__Description of the task__: Scan the records beneath this line for the line holding "Screen dimensions: 471x355" and the line holding "Task: Open the SLOT column filter dropdown", then transcribe exactly those two and all lines between.

__Source information__:
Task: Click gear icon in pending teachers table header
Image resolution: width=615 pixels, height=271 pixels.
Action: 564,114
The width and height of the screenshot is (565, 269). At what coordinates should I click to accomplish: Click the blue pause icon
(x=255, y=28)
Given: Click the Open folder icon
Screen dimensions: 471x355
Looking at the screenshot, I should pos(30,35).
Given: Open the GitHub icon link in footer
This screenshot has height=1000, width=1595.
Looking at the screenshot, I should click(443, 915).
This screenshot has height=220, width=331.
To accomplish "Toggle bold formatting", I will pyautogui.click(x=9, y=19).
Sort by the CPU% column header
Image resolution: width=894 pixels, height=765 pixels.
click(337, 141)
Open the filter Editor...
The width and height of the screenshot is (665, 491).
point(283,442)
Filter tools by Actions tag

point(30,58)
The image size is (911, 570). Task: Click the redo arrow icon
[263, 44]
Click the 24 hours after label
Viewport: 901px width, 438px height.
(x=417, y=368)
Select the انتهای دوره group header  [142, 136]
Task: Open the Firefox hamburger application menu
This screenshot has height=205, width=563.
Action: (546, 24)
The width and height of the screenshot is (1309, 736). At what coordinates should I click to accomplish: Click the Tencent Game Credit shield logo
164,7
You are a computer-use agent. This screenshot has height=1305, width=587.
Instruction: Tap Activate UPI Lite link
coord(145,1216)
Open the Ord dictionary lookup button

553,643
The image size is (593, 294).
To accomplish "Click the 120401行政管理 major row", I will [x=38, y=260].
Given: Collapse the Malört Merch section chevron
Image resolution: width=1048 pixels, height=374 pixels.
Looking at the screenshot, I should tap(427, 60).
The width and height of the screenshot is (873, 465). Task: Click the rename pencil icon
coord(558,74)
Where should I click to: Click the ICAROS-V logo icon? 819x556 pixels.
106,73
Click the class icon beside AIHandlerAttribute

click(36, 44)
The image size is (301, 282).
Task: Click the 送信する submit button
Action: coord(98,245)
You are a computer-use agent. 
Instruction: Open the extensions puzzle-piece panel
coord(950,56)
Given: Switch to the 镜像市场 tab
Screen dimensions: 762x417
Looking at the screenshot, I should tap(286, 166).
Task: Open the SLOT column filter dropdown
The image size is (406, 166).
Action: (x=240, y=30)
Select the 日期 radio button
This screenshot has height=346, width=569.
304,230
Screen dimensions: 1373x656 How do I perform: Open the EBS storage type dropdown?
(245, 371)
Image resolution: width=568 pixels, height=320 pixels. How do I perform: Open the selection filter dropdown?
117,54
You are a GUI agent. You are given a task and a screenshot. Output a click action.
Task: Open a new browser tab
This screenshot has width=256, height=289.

__Exercise answer__:
Screen dimensions: 471x355
Looking at the screenshot, I should pos(30,35).
Given: Open the GitHub icon link in footer
This screenshot has height=1000, width=1595.
Looking at the screenshot, I should click(443, 915).
This screenshot has height=220, width=331.
To accomplish "Toggle bold formatting", I will pyautogui.click(x=9, y=19).
Sort by the CPU% column header
Image resolution: width=894 pixels, height=765 pixels.
click(337, 141)
Open the filter Editor...
The width and height of the screenshot is (665, 491).
point(283,442)
Filter tools by Actions tag

point(30,58)
The image size is (911, 570). Task: Click the redo arrow icon
[263, 44]
Click the 24 hours after label
Viewport: 901px width, 438px height.
(x=417, y=368)
Select the انتهای دوره group header  [142, 136]
Task: Open the Firefox hamburger application menu
This screenshot has height=205, width=563.
Action: (546, 24)
The width and height of the screenshot is (1309, 736). At what coordinates should I click to accomplish: Click the Tencent Game Credit shield logo
164,7
You are a computer-use agent. This screenshot has height=1305, width=587.
Instruction: Tap Activate UPI Lite link
coord(145,1216)
Open the Ord dictionary lookup button

553,643
The image size is (593, 294).
To accomplish "Click the 120401行政管理 major row", I will [x=38, y=260].
Given: Collapse the Malört Merch section chevron
Image resolution: width=1048 pixels, height=374 pixels.
Looking at the screenshot, I should tap(427, 60).
The width and height of the screenshot is (873, 465). Task: Click the rename pencil icon
coord(558,74)
Where should I click to: Click the ICAROS-V logo icon? 819x556 pixels.
106,73
Click the class icon beside AIHandlerAttribute

click(36, 44)
The image size is (301, 282).
Task: Click the 送信する submit button
Action: coord(98,245)
You are a computer-use agent. 
Instruction: Open the extensions puzzle-piece panel
coord(950,56)
Given: Switch to the 镜像市场 tab
Screen dimensions: 762x417
Looking at the screenshot, I should tap(286, 166).
Task: Open the SLOT column filter dropdown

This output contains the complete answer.